Hijack Execution Flow: Services Registry Permissions Weakness

Adversaries may execute their own malicious payloads by hijacking the Registry entries used by services. Adversaries may use flaws in the permissions for registry to redirect from the originally specified executable to one that they control, in order to launch their own code at Service start. Windows stores local service configuration information in the Registry under HKLM\SYSTEM\CurrentControlSet\Services. The information stored under a service's Registry keys can be manipulated to modify a service's execution parameters through tools such as the service controller, sc.exe, PowerShell, or Reg. Access to Registry keys is controlled through Access Control Lists and permissions. [1]

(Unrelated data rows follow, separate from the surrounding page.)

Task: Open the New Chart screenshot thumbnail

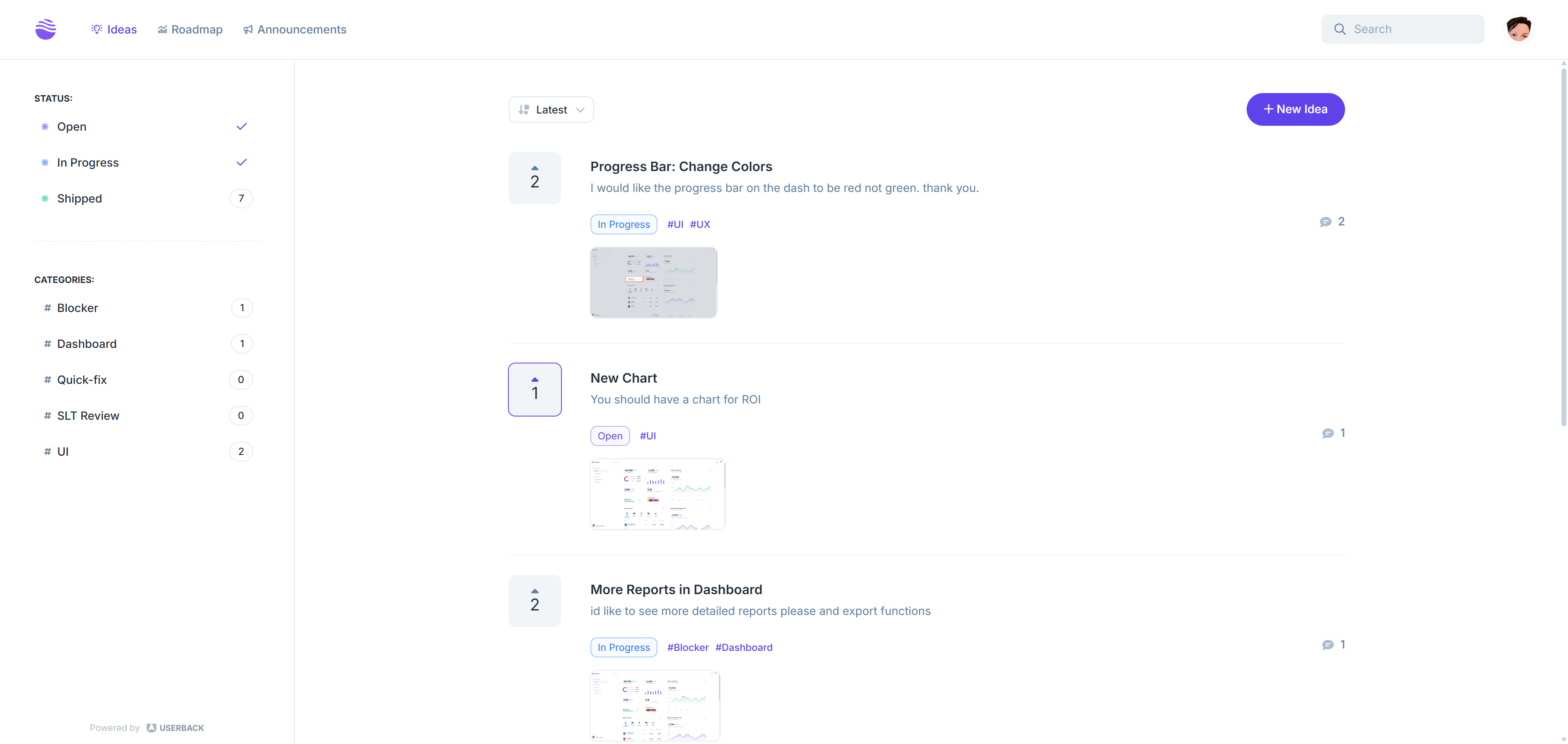Action: coord(657,494)
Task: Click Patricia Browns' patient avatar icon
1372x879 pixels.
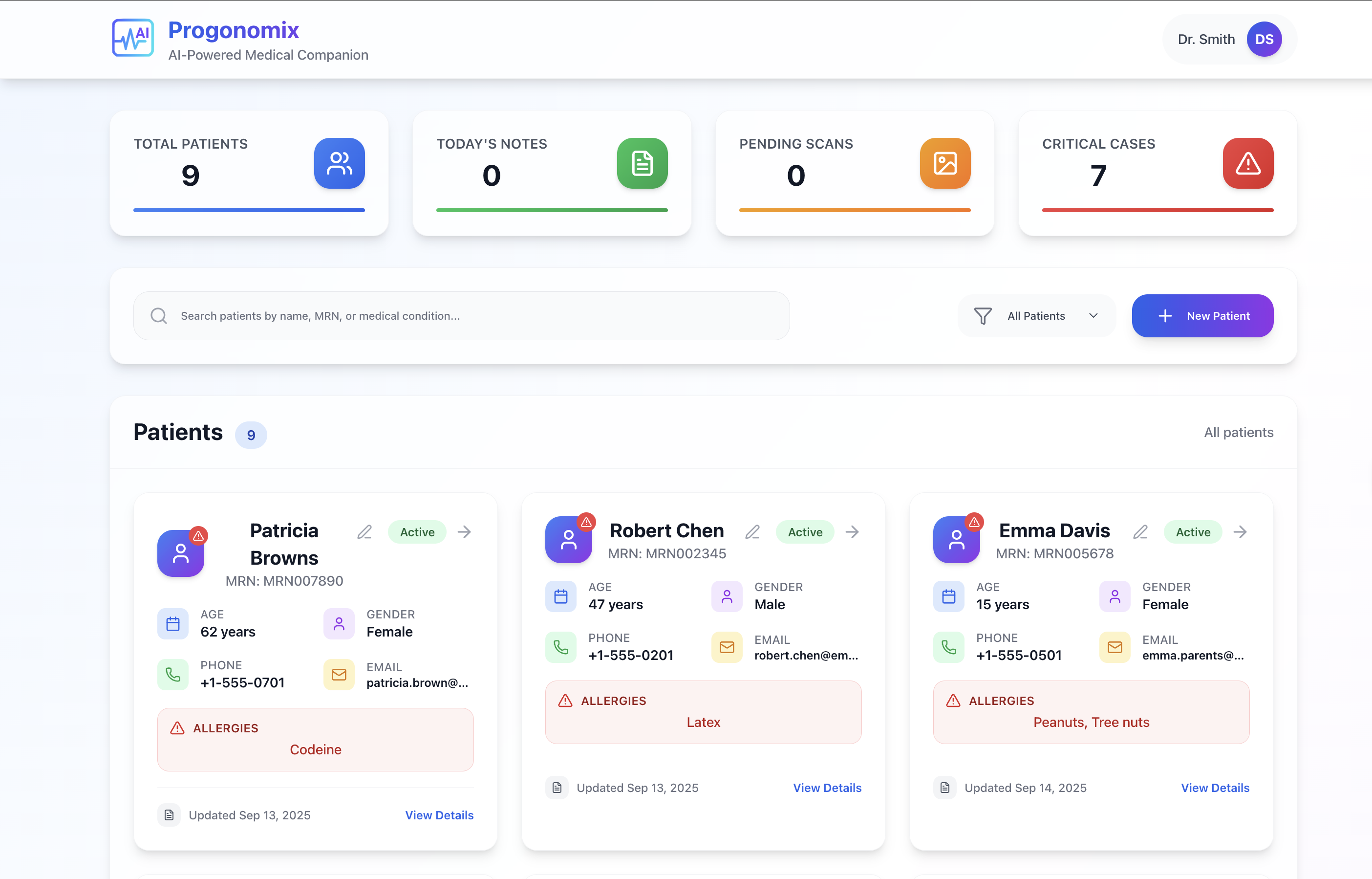Action: (x=181, y=553)
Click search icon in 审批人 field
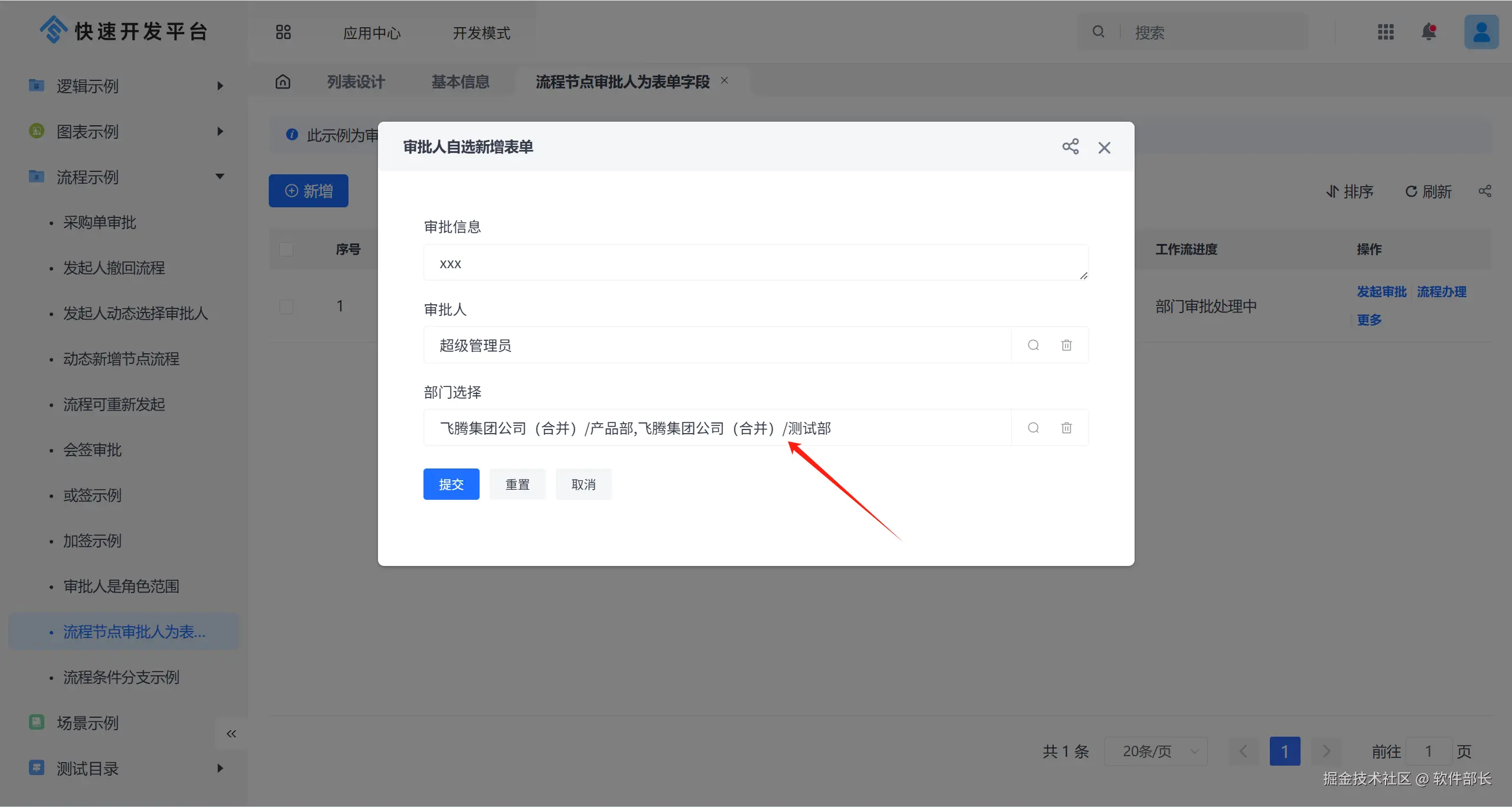Viewport: 1512px width, 807px height. [1033, 345]
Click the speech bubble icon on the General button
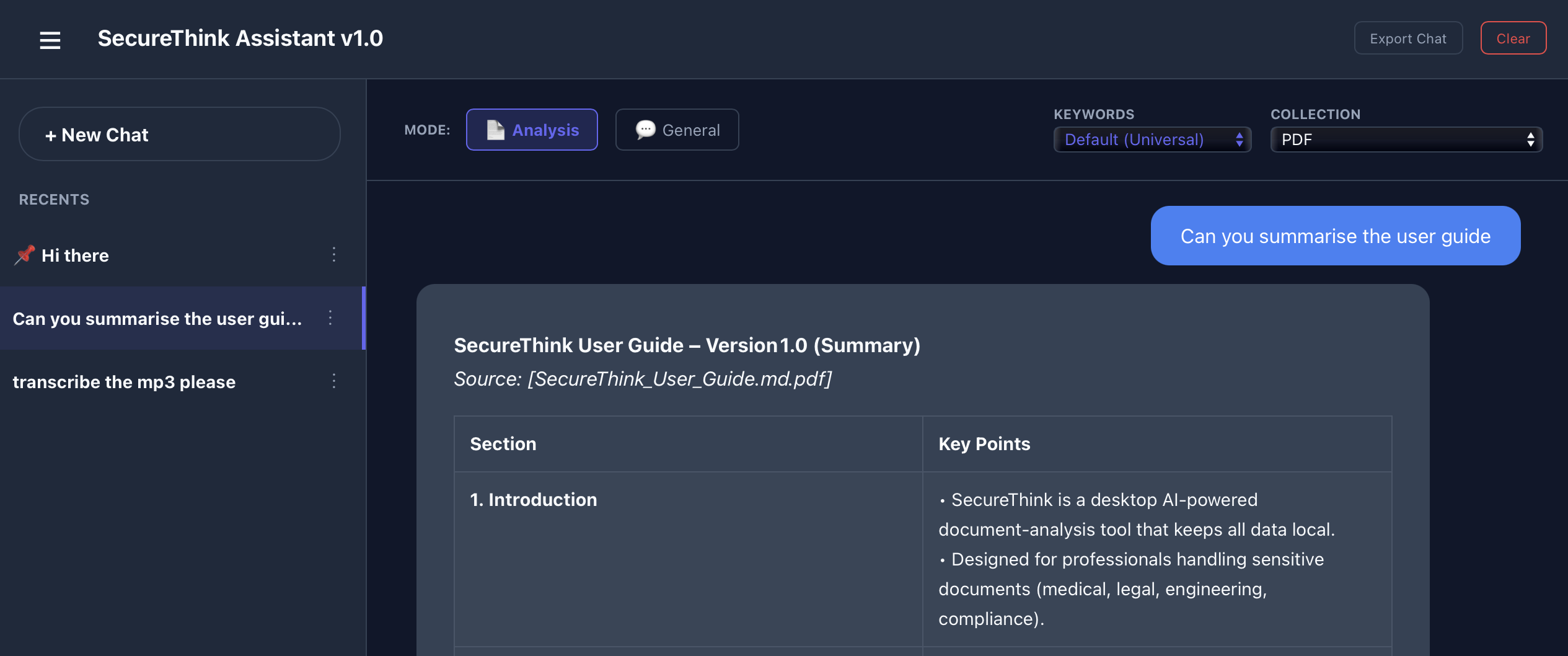The image size is (1568, 656). pos(645,130)
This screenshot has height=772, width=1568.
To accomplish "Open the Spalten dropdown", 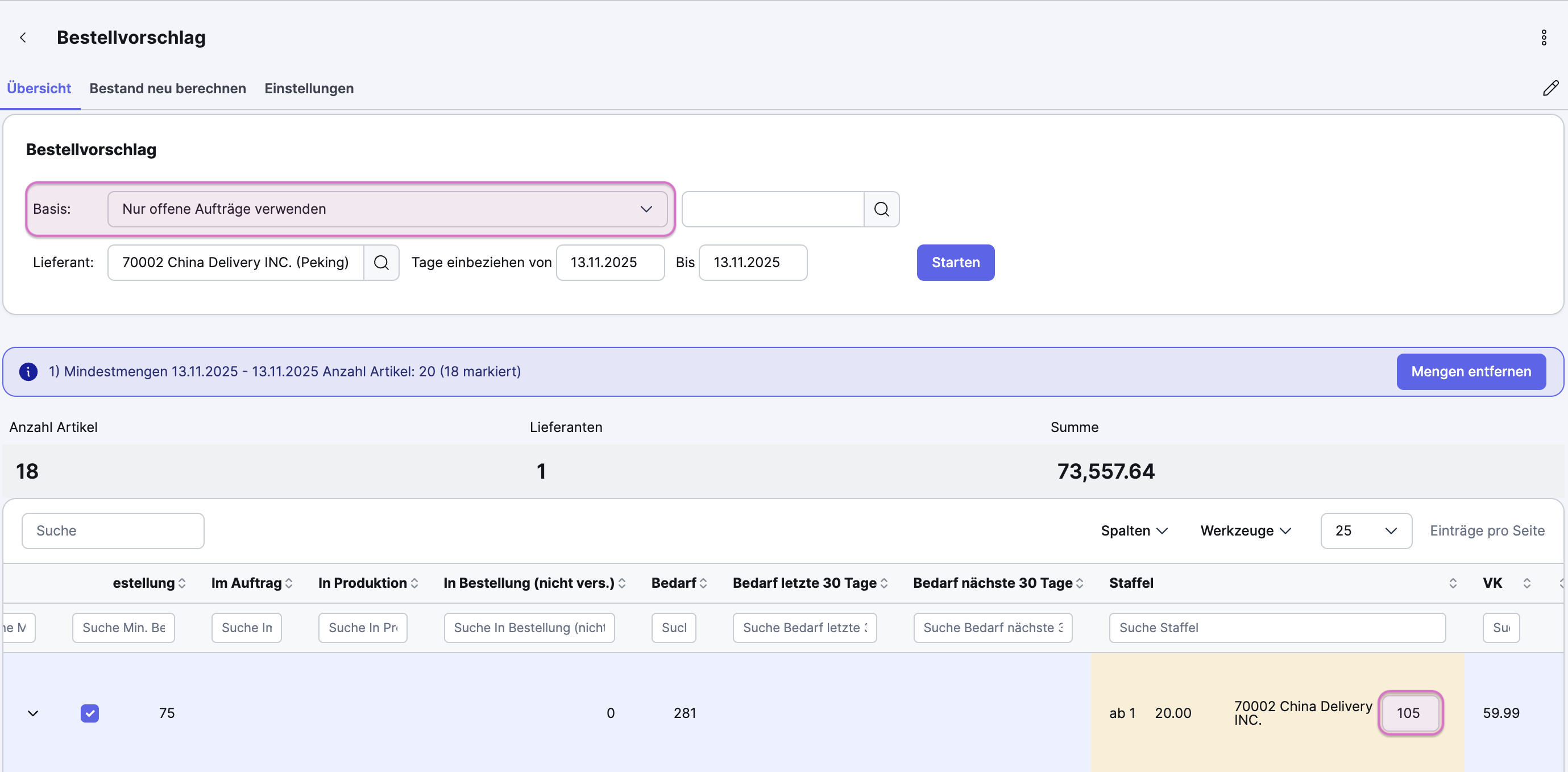I will point(1134,531).
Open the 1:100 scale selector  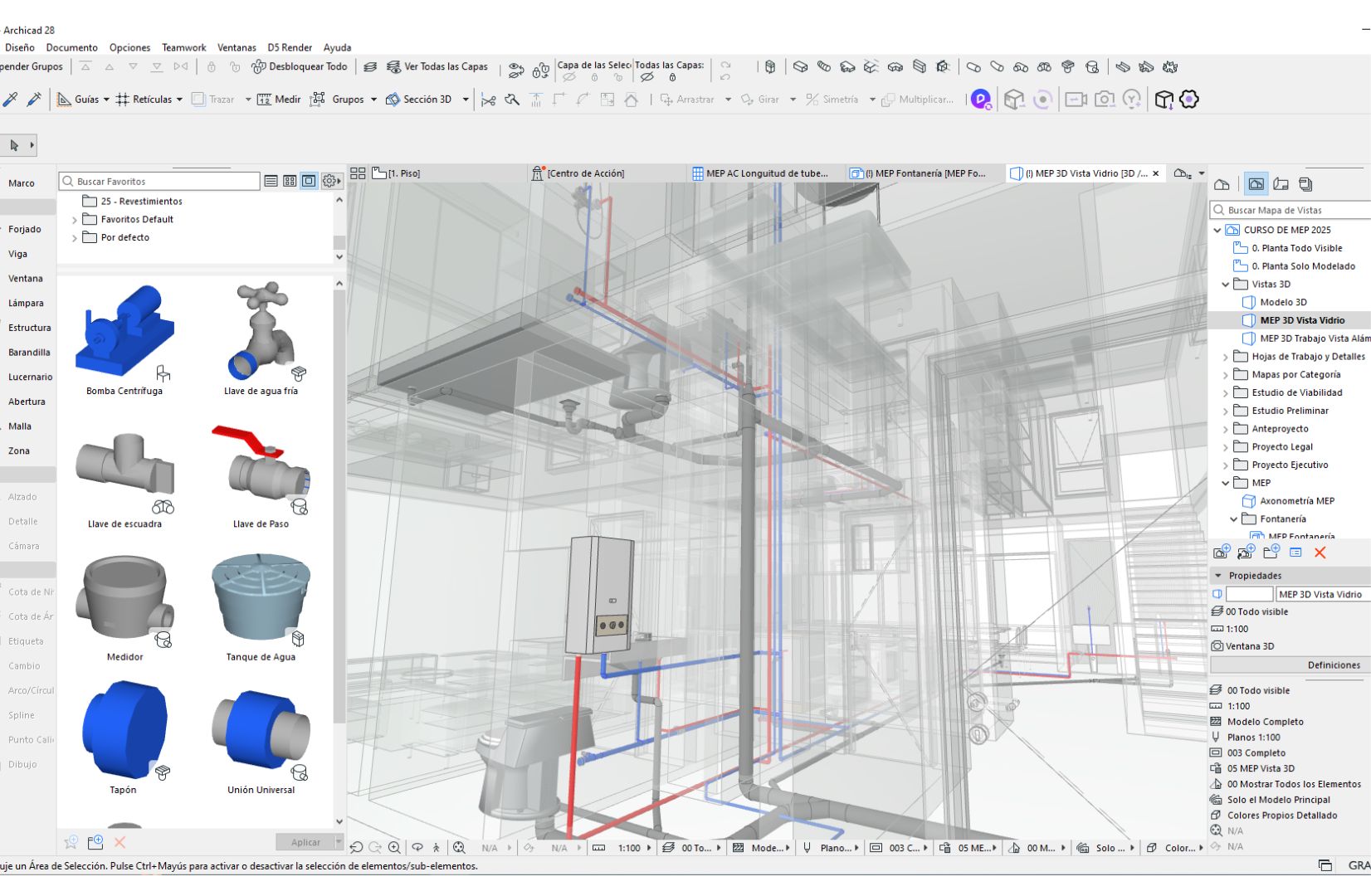(x=631, y=848)
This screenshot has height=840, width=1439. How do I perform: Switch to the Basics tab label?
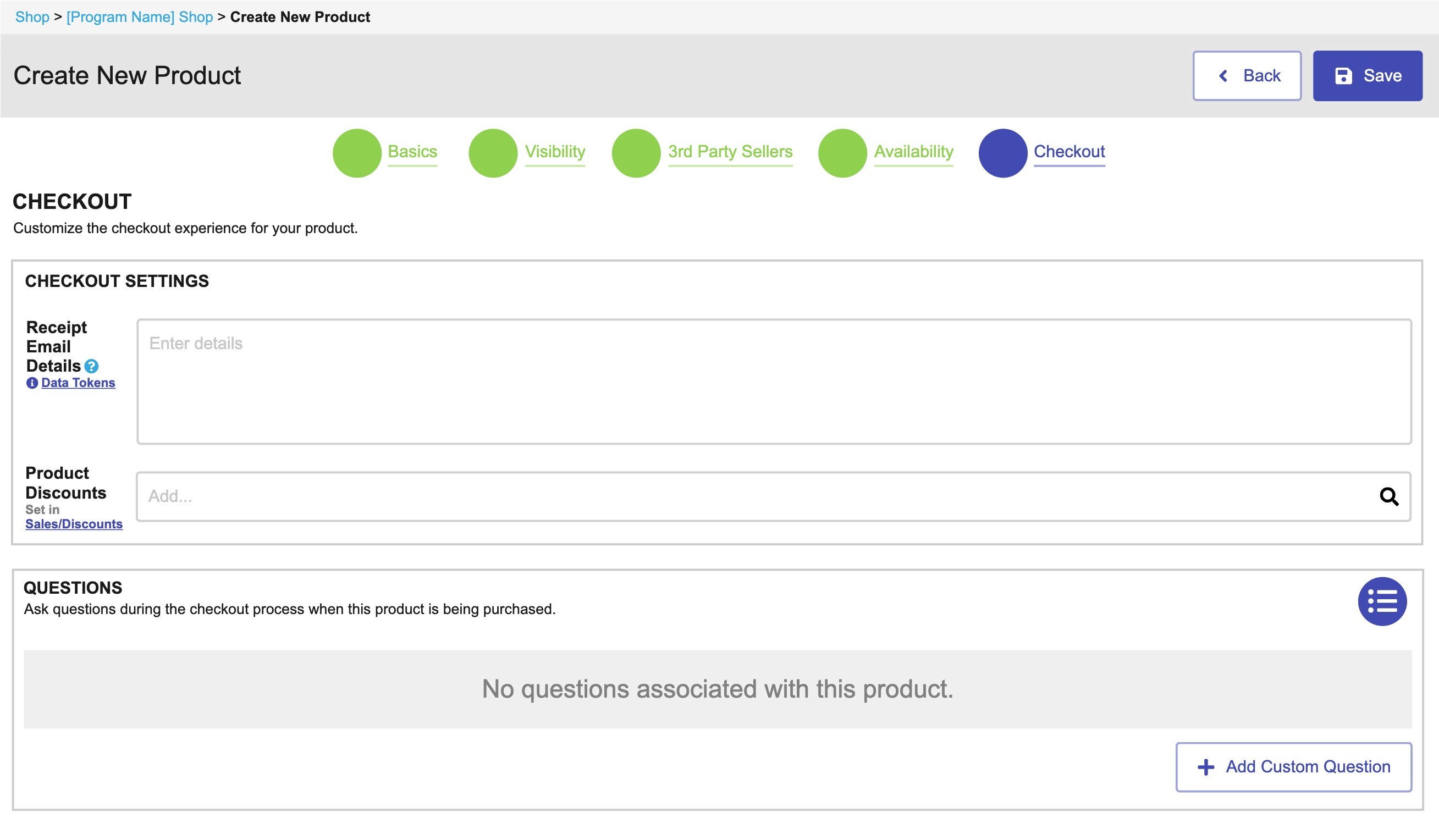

If the permissions for users and groups are not properly set and allow access to the Registry keys for a service, then adversaries can change the service binPath/ImagePath to point to a different executable under their control. When the service starts or is restarted, then the adversary-controlled program will execute, allowing the adversary to gain persistence and/or privilege escalation to the account context the service is set to execute under (local/domain account, SYSTEM, LocalService, or NetworkService).

Adversaries may also alter Registry keys associated with service failure parameters (such as FailureCommand) that may be executed in an elevated context anytime the service fails or is intentionally corrupted.[2][3]

ID: T1574.011
Sub-technique of:  T1574
Platforms: Windows
Permissions Required: Administrator, User
Effective Permissions: SYSTEM
Data Sources: Command: Command Execution, Process: Process Creation, Service: Service Metadata, Windows Registry: Windows Registry Key Modification
Defense Bypassed: Application control
Contributors: Matthew Demaske, Adaptforward; Travis Smith, Tripwire
Version: 1.0
Created: 13 March 2020
Last Modified: 16 September 2020


ID Mitigation Description
M1024 Restrict Registry Permissions

Ensure proper permissions are set for Registry hives to prevent users from modifying keys for system components that may lead to privilege escalation.


Service changes are reflected in the Registry. Modification to existing services should not occur frequently. If a service binary path or failure parameters are changed to values that are not typical for that service and does not correlate with software updates, then it may be due to malicious activity. Data and events should not be viewed in isolation, but as part of a chain of behavior that could lead to other activities, such as network connections made for Command and Control, learning details about the environment through Discovery, and Lateral Movement.

Tools such as Sysinternals Autoruns may also be used to detect system changes that could be attempts at persistence, including listing current service information. [4] Look for changes to services that do not correlate with known software, patch cycles, etc. Suspicious program execution through services may show up as outlier processes that have not been seen before when compared against historical data.

Monitor processes and command-line arguments for actions that could be done to modify services. Remote access tools with built-in features may interact directly with the Windows API to perform these functions outside of typical system utilities. Services may also be changed through Windows system management tools such as Windows Management Instrumentation and PowerShell, so additional logging may need to be configured to gather the appropriate data.